In PySpark, you can use distinct().count()
of DataFrame or countDistinct()
SQL function to get the count distinct.
distinct()
eliminates duplicate records(matching all columns of a Row) from DataFrame, count() returns the count of records on DataFrame. By chaining these you can get the count distinct of PySpark DataFrame.
countDistinct()
is a SQL function that could be used to get the count distinct of the selected multiple columns.
Let’s see these two ways with examples.
Before we start, first let’s create a DataFrame with some duplicate rows and duplicate values in a column.
# Create SparkSession and Prepare Data
from pyspark.sql import SparkSession
spark = SparkSession.builder \
.appName('SparkByExamples.com') \
.getOrCreate()
data = [("James", "Sales", 3000),
("Michael", "Sales", 4600),
("Robert", "Sales", 4100),
("Maria", "Finance", 3000),
("James", "Sales", 3000),
("Scott", "Finance", 3300),
("Jen", "Finance", 3900),
("Jeff", "Marketing", 3000),
("Kumar", "Marketing", 2000),
("Saif", "Sales", 4100)
]
columns = ["Name","Dept","Salary"]
df = spark.createDataFrame(data=data,schema=columns)
df.show()
Yields below output
# Output
+-------+---------+------+
| Name| Dept|Salary|
+-------+---------+------+
| James| Sales| 3000|
|Michael| Sales| 4600|
| Robert| Sales| 4100|
| Maria| Finance| 3000|
| James| Sales| 3000|
| Scott| Finance| 3300|
| Jen| Finance| 3900|
| Jeff|Marketing| 3000|
| Kumar|Marketing| 2000|
| Saif| Sales| 4100|
+-------+---------+------+
1. Using DataFrame distinct() and count()
....
» **AIM 1**:
Rewrite the records from the line with "Given: Click the" down through the line with "click(x=409, y=611)", changing "calendar icon" to "date picker icon" and keeping everything else the same. Leave the pictures out.
....
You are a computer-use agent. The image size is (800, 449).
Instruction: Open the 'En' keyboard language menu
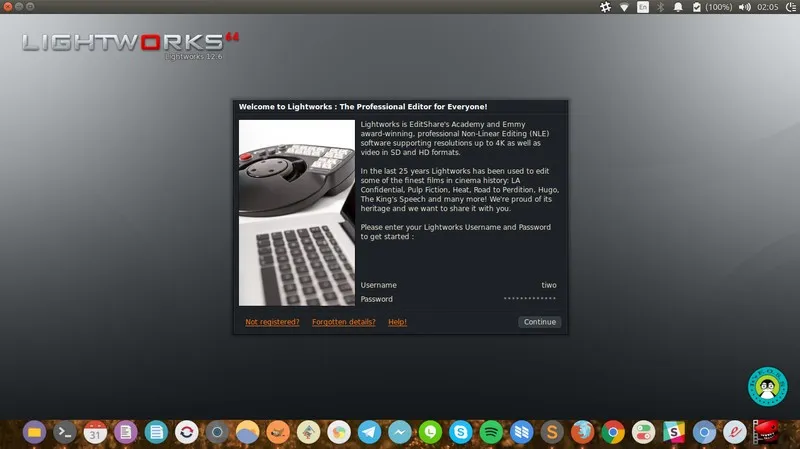(643, 7)
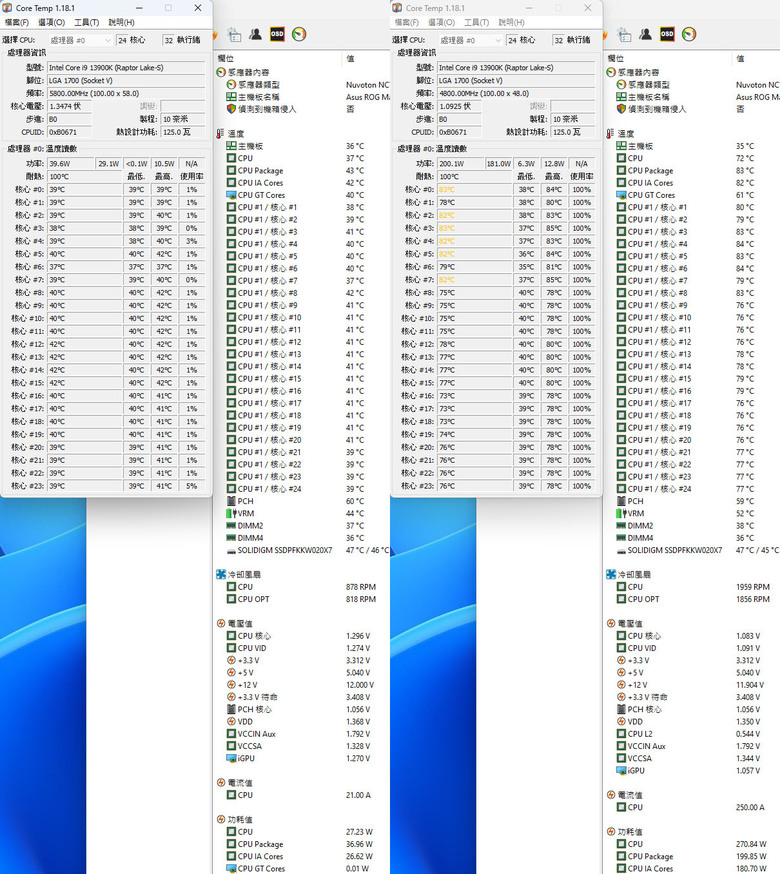Viewport: 780px width, 874px height.
Task: Open the 處理器 #0 dropdown in the 4800MHz Core Temp window
Action: click(470, 40)
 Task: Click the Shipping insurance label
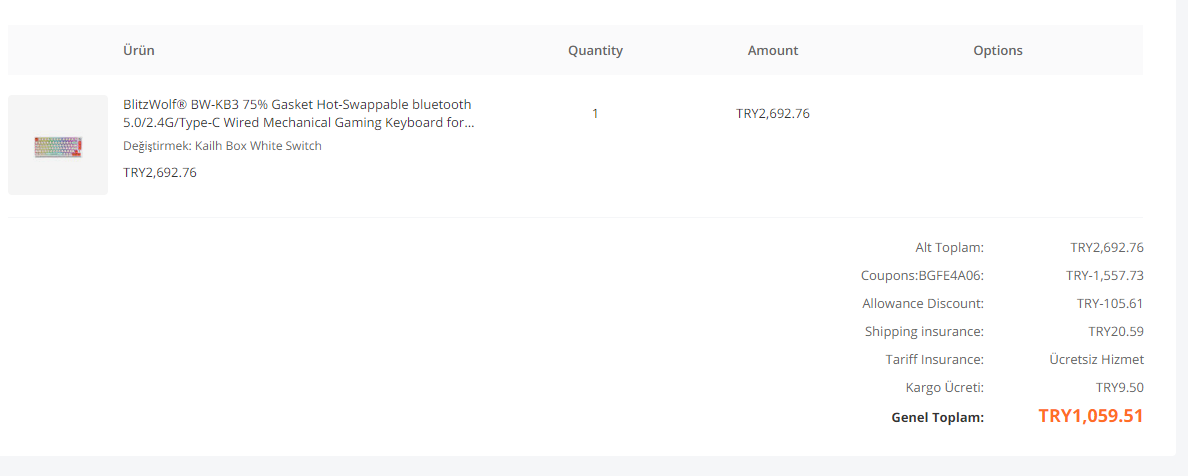pyautogui.click(x=924, y=331)
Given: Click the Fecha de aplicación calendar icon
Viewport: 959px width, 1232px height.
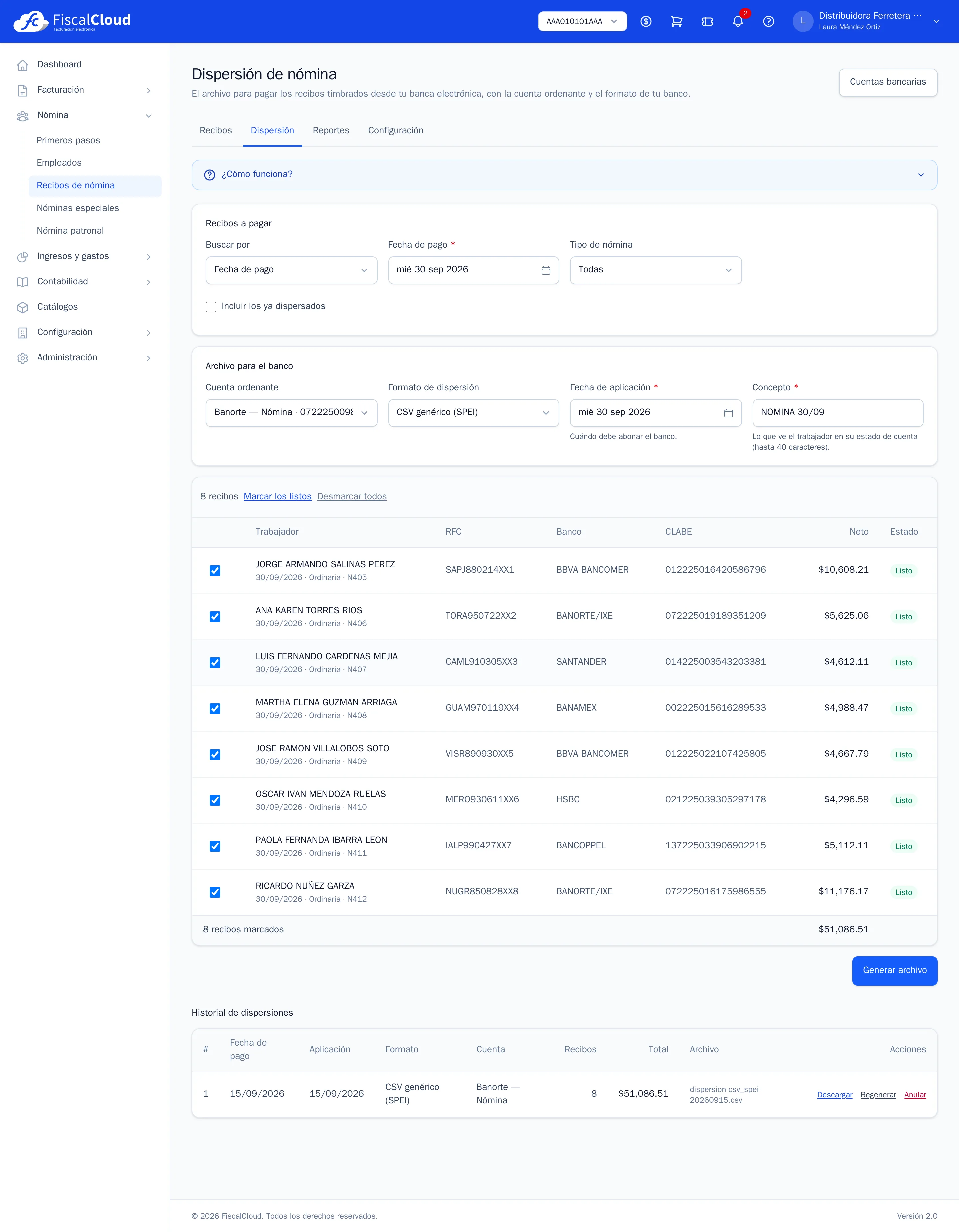Looking at the screenshot, I should 728,413.
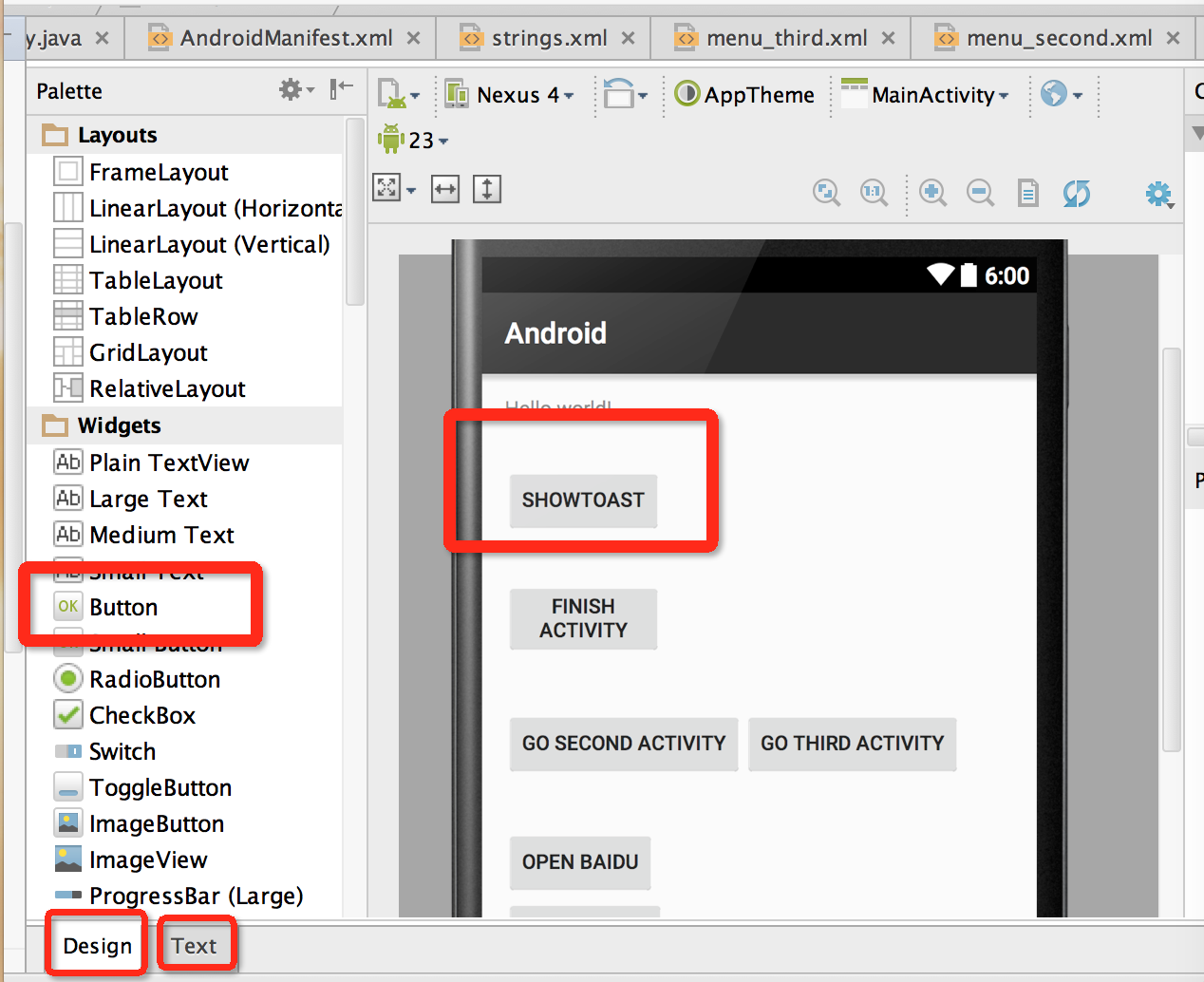Hide the Palette panel
Viewport: 1204px width, 982px height.
(x=341, y=90)
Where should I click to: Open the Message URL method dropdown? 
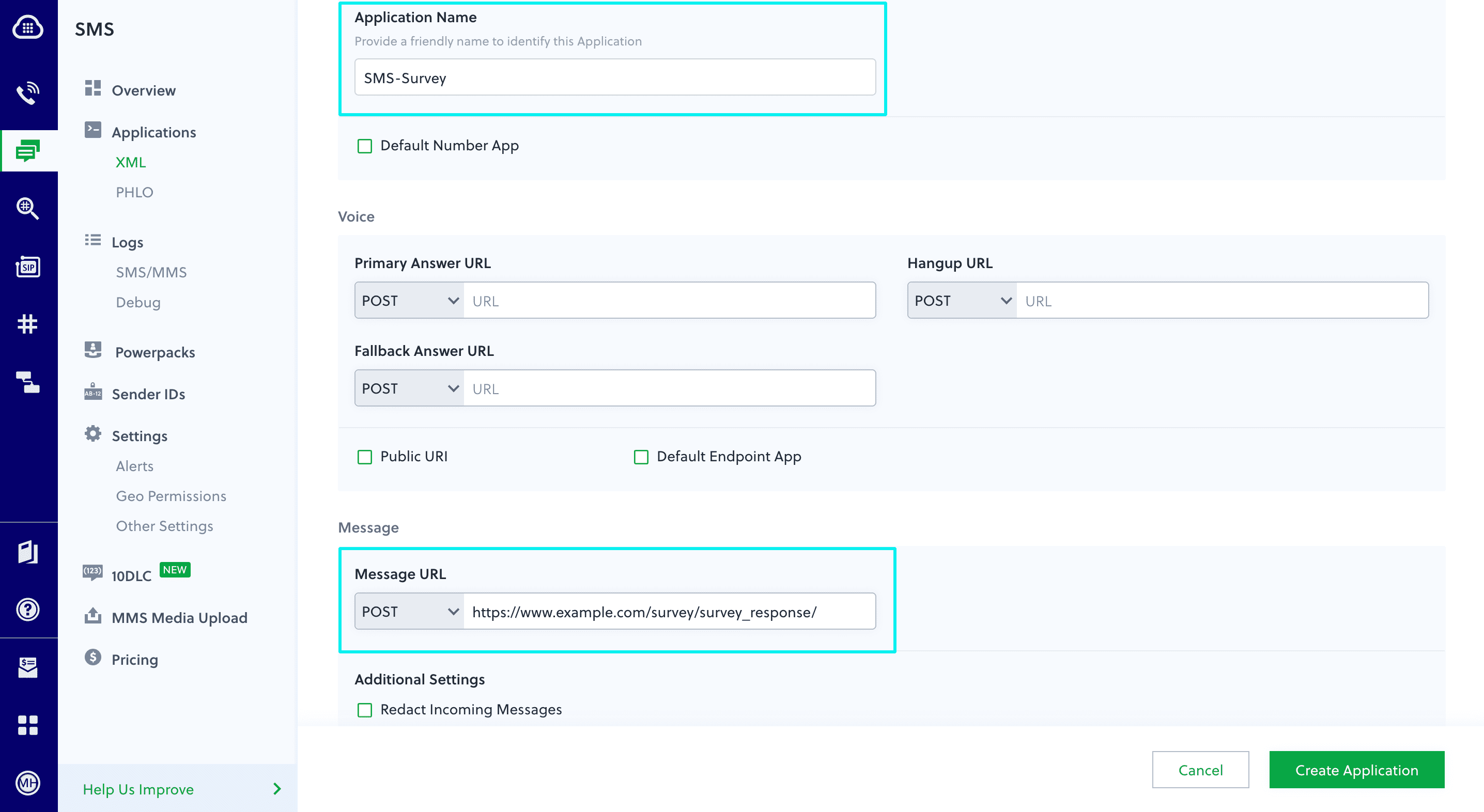click(x=409, y=611)
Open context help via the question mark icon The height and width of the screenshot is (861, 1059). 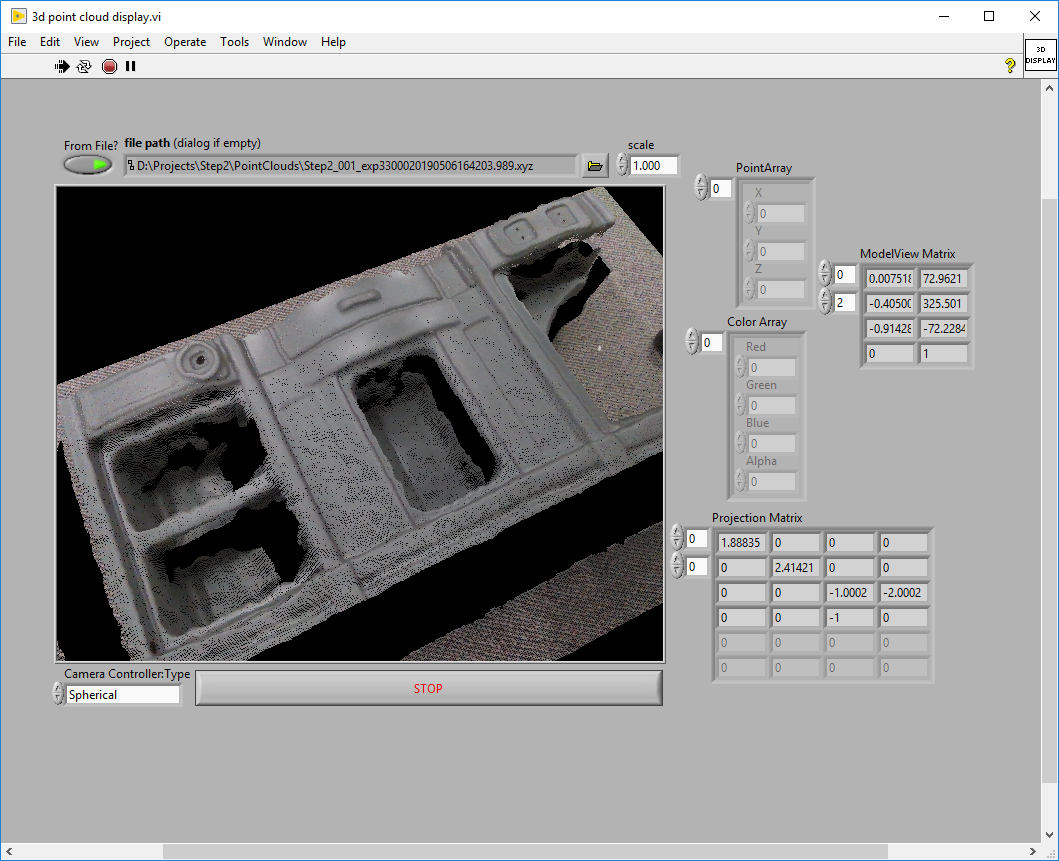pos(1010,65)
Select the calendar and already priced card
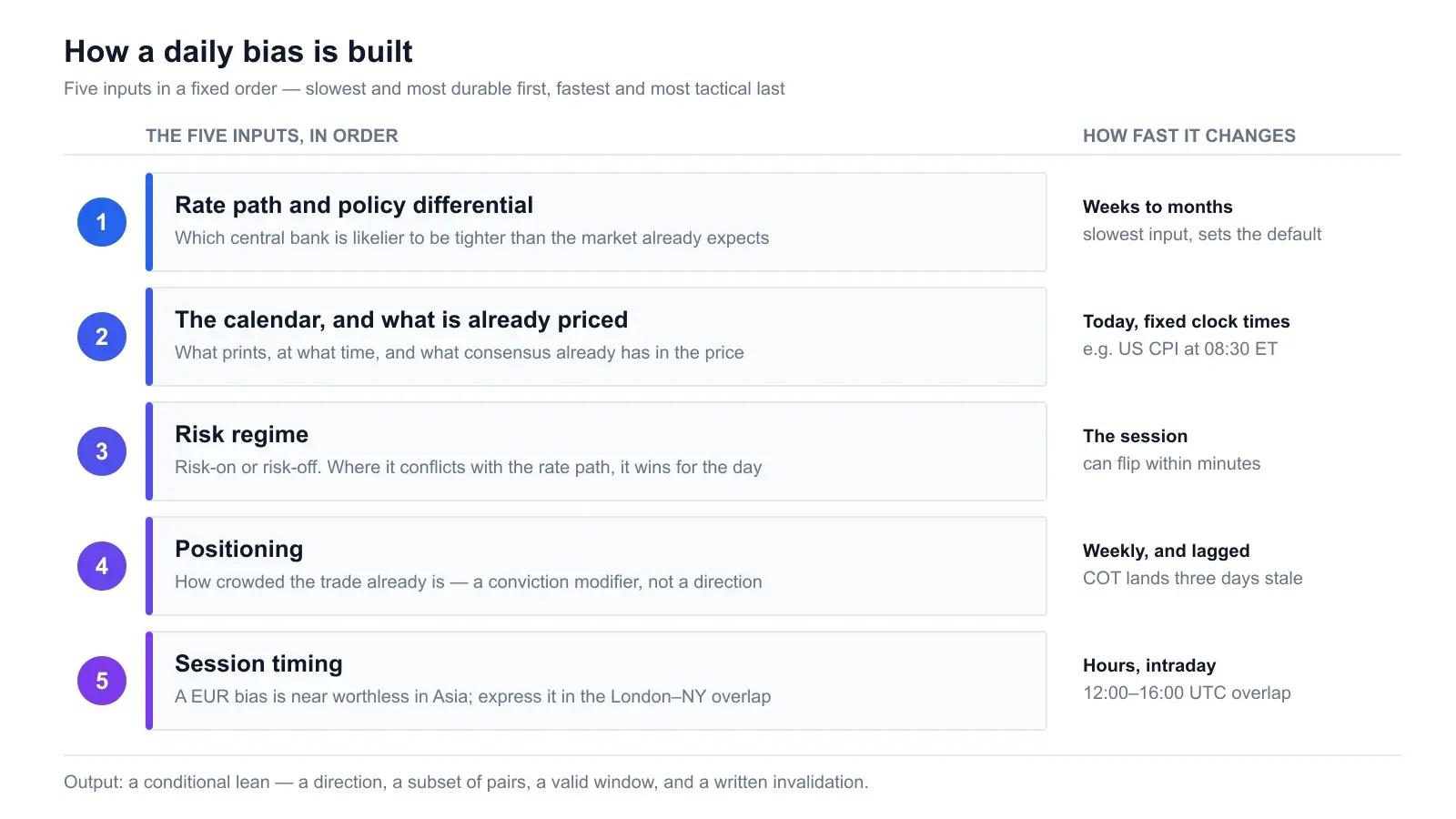 tap(596, 337)
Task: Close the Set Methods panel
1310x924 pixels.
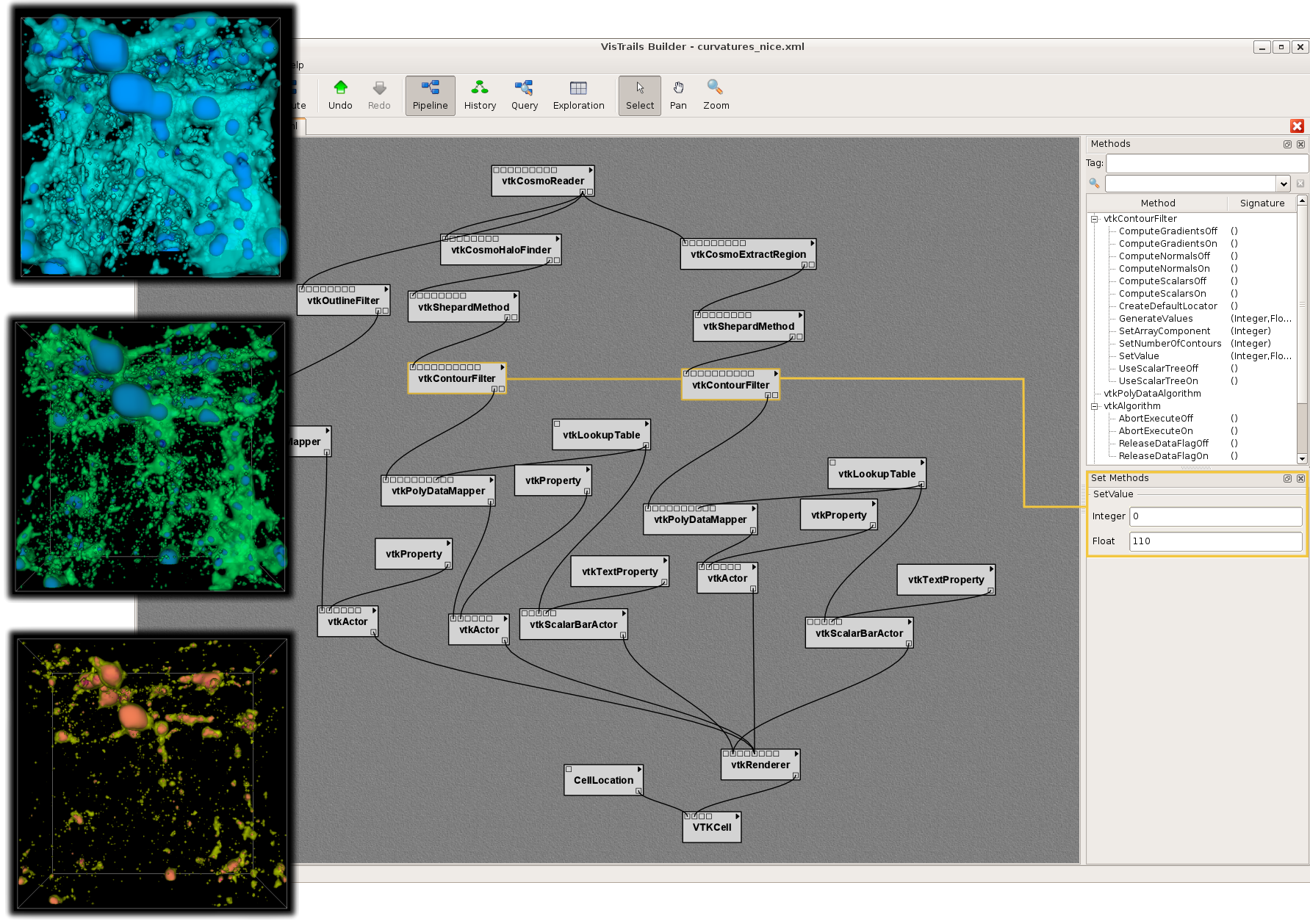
....
» **AIM 2**:
Carry on with the PySpark count distinct text from the point where it stops.

» **EXERCISE RESULT 1**:
Given: Click the Fecha de aplicación date picker icon
Viewport: 959px width, 1232px height.
Looking at the screenshot, I should 728,413.
Hide the Palette panel
Viewport: 1204px width, 982px height.
(x=341, y=90)
Where should I click to: Open the Message URL method dropdown? 
click(x=409, y=611)

» **EXERCISE RESULT 2**:
On the above DataFrame, we have a total of 10 rows and one row with all values duplicated, performing distinct counts ( distinct().count()
) on this DataFrame should get us 9.
# Applying distinct() and count()
df1 = df.distinct()
print(df1.count())
df1.show()
This yields output “Distinct Count: 9”
# Output
9
+-------+---------+------+
| Name| Dept|Salary|
+-------+---------+------+
|Michael| Sales| 4600|
| James| Sales| 3000|
| Robert| Sales| 4100|
| Scott| Finance| 3300|
| Maria| Finance| 3000|
| Jen| Finance| 3900|
| Kumar|Marketing| 2000|
| Jeff|Marketing| 3000|
| Saif| Sales| 4100|
+-------+---------+------+
Below is an example to get Distinct values from a single column and then apply count() to get the count of distinct values.
# Apply distinct() and count() on a single column
df2 = df.select("Name").distinct()
print(df2.count())
df2.show()
# Output
9
+-------+
| Name|
+-------+
| James|
|Michael|
| Robert|
| Scott|
| Maria|
| Jen|
| Kumar|
| Saif|
| Jeff|
+-------+
If you want to count distinct values based on multiple columns, you can pass multiple column names to the select
method. Example.
# Applying distinct(), count() on multiple columns
df3 = df.select("Name", "Dept").distinct().count()
print(df3)
# Output
9
2. Using countDistinct() SQL Function
DataFrame distinct()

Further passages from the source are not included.